第4話 苟(いやしく)も其の人に非ざれば、道は虚しく行われず

 2022年1月14日 V.1.01

 2022年3月13日 V.1.03

「苟(いやしく)も其の人に非ざれば、道は虚しく行われず。」

 事業の成否は人による。

 適確・適当な人を得ていなければ、その道だけがうまく行われるというものではない。

 男がいないわけではないのに女性を主将に抜擢するとは、こちらの学校も思い切ったことをしたものですが、その結果「道は正しく行われ」た。

 大学日本拳法のエポック・メイキング、新しい時代を拓いたといえるでしょう。

 この人は、どんな相手にも積極果敢に前へ出て、自分から攻撃する、前向きで・強い意志と素晴らしい運動神経の持ち主ということは、試合を見ればわかります。

 しかし、この山は単に高いばかりではない、切れのあるストレートな拳法をするだけではない。Something different何か違ったものを持っている。

 単によく切れるというだけでなく、きちっとした鞘に入っている刀。

 鞘に入った刀だが、抜き身の切れ味を持つ。

「山は高きに在らず、僊(せん)あれば即ち名あり」(古文真宝)

 山はその高さによって尊ばれはしない。僊、即ち仙人が住んでいれば、その名も高くなる。

 強いだけではない、徳があってこそ山として尊敬・畏敬・敬服される。目に見える金や肩書きではない。人の心に訴える・働きかけるような形而上的ちから(僊)が備わって初めて、そこに名(声)が生じる)。

「山高きが故に尊からず、木あるを以て尊しとなす」日本映画「けんかえれじい」

 一本々の木に主体性と個性あってこそ、山全体としてのしっかりとした存在感が出てくる。お名前は「高橋」ですが、単に高いばかりではない。彼女のチーム(山)を構成する木々にもそれぞれ個性がある。それは彼女が、各人の個性・彼や彼女という器の力を発揮させるための道を示してきたから。

「次郎長ばかりが偉いんじゃぁねえ、話し相手も偉いのよ。いい子分がいるんだよ次郎長には。」(広沢虎造)

 < 愛 >

 このキャプテンの愛は「母の愛」か。

「辛い時は無理しないで、たまには弱音を吐いてもいいんだよ。」

「負けて悔しがれる奴が強くなると誰かが言ってたのを、齋藤が勝負練で負けて泣いているのを見て思い出しました。」 → まさに、弟の飛雄馬をやさしく見守る姉明子。

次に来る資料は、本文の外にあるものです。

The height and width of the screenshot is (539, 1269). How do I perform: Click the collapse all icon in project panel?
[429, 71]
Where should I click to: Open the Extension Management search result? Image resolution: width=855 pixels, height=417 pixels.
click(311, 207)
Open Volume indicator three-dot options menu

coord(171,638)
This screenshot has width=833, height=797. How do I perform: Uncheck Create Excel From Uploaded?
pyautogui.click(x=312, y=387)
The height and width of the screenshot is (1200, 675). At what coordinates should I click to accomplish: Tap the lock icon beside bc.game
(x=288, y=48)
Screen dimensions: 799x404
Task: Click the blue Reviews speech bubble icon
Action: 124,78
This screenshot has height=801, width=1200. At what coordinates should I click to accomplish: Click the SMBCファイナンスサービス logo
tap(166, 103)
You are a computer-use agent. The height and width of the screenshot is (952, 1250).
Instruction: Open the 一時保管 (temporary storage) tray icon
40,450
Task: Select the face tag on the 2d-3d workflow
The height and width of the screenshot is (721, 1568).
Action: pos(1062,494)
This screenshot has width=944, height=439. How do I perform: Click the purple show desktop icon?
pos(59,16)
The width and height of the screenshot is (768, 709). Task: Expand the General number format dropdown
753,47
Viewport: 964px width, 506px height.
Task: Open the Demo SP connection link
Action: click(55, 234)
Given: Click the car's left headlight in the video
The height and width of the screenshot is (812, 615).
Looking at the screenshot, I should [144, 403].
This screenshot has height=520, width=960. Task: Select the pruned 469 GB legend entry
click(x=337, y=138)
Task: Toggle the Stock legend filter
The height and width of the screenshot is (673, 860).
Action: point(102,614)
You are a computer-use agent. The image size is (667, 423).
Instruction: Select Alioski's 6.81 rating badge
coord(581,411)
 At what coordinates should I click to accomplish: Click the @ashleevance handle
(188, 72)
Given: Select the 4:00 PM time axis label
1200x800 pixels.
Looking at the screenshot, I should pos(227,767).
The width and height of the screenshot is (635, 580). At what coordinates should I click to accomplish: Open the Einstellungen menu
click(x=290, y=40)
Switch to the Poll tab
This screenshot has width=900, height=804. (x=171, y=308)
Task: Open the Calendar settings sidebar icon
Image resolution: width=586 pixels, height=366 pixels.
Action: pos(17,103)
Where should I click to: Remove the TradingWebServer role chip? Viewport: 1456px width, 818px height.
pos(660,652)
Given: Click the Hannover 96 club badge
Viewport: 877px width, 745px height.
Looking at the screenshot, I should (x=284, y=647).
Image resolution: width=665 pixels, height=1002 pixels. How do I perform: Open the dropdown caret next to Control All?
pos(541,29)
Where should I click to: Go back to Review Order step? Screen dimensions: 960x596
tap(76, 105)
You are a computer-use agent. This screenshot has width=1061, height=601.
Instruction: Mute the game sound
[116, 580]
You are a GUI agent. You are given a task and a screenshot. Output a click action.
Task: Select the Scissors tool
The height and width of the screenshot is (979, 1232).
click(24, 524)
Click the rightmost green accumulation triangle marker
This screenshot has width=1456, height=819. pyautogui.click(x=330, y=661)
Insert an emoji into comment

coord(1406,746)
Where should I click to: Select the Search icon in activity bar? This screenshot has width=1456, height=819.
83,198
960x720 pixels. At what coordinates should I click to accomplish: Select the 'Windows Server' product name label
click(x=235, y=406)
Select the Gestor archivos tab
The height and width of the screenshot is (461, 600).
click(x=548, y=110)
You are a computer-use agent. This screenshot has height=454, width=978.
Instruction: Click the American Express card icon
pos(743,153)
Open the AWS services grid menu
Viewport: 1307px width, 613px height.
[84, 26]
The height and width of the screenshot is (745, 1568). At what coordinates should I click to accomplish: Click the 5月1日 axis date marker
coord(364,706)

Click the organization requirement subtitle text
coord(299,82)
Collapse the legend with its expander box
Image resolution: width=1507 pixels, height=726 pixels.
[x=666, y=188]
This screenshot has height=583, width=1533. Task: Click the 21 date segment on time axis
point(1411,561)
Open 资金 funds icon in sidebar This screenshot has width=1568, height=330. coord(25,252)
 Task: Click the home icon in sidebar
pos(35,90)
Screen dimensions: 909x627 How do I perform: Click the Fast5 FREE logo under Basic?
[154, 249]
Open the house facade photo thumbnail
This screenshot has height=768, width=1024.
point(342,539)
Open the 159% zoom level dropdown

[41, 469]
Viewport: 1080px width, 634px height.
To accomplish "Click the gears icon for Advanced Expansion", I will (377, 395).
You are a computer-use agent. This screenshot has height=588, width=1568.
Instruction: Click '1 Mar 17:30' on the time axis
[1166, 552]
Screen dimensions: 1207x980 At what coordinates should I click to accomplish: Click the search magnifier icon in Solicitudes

 双方同じ兵力であれば、怒りや悲しみという感情の強い方が勝つことを、中国では[哀兵必勝]というそうです。

 ○ 坤(こん)は元(おお)いに亨(とお)る

 坤(こん)は乾(けん)に対する言葉。乾の意とする強さ・剛健という男性的なるものに対する大地・母であり、柔順・女性的な優しさの意。(元(おお)いに亨(とお)るは、すべてうまくいくの意)

 ○ 子を養いて、方(まさ)に父母の恩を知る

 同期の女性からは「高橋はきつすぎる」といわれるくらい、男勝りの厳しい指導をされていたようですが、一方で、母として部員たちを見守る女性的な気配りと優しさが、この人の重要な指導力のひとつであったのか。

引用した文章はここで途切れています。